Problem description: Write out every line below that includes the word "profile".

Data entries
• • • • • • •

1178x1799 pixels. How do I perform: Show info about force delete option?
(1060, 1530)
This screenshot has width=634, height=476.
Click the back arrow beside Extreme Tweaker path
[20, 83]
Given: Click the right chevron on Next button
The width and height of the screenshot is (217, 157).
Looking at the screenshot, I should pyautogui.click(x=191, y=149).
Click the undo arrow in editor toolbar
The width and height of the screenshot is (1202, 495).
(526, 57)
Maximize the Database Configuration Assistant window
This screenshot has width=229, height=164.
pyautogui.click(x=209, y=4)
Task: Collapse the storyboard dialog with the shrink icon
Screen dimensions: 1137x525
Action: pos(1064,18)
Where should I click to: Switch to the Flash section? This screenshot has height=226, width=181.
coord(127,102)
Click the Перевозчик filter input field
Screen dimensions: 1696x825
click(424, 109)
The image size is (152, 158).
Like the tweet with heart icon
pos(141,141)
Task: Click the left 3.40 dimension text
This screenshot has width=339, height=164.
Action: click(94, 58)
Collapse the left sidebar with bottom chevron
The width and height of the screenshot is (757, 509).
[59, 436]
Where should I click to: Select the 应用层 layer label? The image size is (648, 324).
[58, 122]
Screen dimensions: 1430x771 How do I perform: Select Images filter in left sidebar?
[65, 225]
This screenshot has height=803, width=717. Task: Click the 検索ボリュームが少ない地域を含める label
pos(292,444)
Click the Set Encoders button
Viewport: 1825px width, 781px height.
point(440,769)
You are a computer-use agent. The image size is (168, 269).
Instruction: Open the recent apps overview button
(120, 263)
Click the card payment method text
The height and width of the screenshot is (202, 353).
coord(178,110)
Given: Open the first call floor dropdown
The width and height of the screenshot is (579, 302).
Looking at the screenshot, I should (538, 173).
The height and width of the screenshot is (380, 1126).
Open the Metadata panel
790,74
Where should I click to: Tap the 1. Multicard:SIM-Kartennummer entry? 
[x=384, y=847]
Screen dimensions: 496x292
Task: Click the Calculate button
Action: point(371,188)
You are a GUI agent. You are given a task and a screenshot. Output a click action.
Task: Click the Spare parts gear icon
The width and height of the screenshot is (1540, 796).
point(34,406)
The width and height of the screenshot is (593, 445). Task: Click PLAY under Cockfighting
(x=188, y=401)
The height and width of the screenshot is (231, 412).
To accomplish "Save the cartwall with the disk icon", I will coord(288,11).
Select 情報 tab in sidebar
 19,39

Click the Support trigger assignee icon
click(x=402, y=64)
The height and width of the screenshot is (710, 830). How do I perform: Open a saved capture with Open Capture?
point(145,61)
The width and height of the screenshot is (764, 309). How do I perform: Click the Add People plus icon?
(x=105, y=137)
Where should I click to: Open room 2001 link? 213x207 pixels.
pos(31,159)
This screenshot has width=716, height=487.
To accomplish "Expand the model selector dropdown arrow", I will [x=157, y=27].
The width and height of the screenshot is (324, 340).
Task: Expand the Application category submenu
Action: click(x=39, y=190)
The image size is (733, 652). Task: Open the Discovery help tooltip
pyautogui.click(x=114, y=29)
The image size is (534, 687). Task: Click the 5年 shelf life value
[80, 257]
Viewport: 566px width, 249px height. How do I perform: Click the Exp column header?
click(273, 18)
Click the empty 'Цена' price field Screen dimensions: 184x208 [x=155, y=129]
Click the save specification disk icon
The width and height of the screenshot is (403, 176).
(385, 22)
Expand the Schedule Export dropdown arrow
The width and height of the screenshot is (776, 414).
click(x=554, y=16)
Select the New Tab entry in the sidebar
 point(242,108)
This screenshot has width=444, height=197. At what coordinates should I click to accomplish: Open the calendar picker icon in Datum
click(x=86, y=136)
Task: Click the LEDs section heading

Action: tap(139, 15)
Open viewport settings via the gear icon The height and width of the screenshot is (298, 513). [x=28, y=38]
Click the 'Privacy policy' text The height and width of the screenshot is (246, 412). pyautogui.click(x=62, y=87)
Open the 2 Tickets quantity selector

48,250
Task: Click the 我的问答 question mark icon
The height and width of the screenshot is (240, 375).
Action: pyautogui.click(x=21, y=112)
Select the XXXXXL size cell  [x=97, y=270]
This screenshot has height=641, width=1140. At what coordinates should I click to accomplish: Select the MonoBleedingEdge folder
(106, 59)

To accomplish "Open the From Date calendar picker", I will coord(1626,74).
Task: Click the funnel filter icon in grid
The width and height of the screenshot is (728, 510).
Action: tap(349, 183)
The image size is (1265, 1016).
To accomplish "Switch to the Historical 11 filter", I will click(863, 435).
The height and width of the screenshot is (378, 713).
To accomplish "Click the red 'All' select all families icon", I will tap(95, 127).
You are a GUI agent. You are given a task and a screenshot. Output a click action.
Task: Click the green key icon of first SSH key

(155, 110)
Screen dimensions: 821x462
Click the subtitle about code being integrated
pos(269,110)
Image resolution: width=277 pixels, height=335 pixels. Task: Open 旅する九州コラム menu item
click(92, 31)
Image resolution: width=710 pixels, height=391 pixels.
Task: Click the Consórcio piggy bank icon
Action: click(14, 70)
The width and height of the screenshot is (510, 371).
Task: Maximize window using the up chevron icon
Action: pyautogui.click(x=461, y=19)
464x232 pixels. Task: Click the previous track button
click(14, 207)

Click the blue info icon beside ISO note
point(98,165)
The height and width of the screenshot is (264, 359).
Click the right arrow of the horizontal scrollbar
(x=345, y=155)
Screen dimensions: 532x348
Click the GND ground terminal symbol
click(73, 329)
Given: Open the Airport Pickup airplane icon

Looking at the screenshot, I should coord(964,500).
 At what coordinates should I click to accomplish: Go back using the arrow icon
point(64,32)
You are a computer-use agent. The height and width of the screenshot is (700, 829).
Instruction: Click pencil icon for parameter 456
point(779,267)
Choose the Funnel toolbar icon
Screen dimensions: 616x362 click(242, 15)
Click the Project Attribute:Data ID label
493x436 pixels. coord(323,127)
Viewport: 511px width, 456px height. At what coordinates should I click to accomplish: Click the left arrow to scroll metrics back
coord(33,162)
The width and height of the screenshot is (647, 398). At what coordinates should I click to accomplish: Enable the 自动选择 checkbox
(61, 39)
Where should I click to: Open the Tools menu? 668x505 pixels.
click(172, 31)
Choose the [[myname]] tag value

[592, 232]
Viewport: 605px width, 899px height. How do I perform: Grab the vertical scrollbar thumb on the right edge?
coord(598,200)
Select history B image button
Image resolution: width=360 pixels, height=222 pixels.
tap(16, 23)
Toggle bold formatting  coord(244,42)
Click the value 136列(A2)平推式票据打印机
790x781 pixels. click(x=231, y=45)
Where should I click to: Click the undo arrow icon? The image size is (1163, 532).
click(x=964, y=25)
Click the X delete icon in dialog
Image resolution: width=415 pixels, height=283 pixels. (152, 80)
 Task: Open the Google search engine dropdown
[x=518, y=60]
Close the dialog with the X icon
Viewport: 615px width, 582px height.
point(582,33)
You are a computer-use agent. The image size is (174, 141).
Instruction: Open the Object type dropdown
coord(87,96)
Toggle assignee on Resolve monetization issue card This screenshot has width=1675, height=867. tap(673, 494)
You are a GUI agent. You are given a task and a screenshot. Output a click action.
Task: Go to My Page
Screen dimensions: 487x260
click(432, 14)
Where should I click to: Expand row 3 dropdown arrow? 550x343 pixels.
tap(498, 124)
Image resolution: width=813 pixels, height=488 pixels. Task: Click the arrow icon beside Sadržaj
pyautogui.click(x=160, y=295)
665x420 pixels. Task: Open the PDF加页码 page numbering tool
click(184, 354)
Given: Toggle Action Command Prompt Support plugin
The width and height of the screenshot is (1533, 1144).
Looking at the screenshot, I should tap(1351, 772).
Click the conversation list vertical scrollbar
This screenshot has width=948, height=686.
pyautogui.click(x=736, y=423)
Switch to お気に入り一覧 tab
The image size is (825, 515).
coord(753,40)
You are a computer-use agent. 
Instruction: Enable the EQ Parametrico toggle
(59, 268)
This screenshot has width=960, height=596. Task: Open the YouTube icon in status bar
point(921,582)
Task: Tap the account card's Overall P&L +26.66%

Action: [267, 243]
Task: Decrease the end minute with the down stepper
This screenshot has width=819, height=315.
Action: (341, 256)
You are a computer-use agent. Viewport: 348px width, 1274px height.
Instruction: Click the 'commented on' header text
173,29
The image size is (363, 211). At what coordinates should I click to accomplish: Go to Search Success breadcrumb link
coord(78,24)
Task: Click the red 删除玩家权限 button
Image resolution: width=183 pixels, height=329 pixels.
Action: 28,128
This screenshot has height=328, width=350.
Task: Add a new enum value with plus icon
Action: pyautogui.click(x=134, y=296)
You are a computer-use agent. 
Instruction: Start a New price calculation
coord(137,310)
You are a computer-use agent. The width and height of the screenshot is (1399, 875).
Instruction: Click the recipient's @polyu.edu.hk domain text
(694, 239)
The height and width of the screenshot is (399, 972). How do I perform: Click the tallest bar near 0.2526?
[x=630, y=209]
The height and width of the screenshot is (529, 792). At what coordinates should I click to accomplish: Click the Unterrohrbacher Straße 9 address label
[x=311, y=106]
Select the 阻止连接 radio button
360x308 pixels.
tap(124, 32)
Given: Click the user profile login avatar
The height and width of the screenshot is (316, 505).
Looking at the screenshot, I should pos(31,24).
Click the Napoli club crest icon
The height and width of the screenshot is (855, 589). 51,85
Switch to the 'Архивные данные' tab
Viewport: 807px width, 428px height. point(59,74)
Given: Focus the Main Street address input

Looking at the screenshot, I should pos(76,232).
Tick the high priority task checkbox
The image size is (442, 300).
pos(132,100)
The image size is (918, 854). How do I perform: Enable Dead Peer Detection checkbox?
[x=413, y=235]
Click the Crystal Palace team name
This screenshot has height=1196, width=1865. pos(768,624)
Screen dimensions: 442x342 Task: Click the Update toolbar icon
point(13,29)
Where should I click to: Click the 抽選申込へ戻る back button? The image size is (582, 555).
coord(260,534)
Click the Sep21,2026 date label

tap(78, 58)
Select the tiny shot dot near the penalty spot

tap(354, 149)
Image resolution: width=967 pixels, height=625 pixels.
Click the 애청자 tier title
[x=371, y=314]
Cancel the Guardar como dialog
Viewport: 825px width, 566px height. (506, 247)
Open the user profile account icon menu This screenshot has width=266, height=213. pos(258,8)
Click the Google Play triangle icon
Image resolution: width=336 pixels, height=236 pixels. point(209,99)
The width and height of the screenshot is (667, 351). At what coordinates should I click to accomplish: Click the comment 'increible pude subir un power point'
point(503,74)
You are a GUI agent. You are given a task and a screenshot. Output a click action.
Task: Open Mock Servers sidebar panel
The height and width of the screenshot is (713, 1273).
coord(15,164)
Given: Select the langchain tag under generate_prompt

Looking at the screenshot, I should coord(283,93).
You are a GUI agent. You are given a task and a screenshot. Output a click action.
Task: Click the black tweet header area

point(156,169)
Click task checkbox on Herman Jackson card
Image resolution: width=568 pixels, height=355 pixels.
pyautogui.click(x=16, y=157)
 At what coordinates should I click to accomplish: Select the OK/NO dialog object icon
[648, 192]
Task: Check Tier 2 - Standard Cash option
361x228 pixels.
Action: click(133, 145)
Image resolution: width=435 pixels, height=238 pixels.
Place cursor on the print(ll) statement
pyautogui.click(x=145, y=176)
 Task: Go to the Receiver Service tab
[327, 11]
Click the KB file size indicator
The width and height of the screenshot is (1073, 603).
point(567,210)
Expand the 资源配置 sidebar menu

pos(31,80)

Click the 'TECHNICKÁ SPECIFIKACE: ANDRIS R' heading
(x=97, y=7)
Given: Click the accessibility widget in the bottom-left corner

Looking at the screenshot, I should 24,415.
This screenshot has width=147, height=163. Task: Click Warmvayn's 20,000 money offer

• • • • • • •

Your response:
Given: Click the user profile login avatar
Open the user profile account icon menu This screenshot has width=266, height=213. pos(258,8)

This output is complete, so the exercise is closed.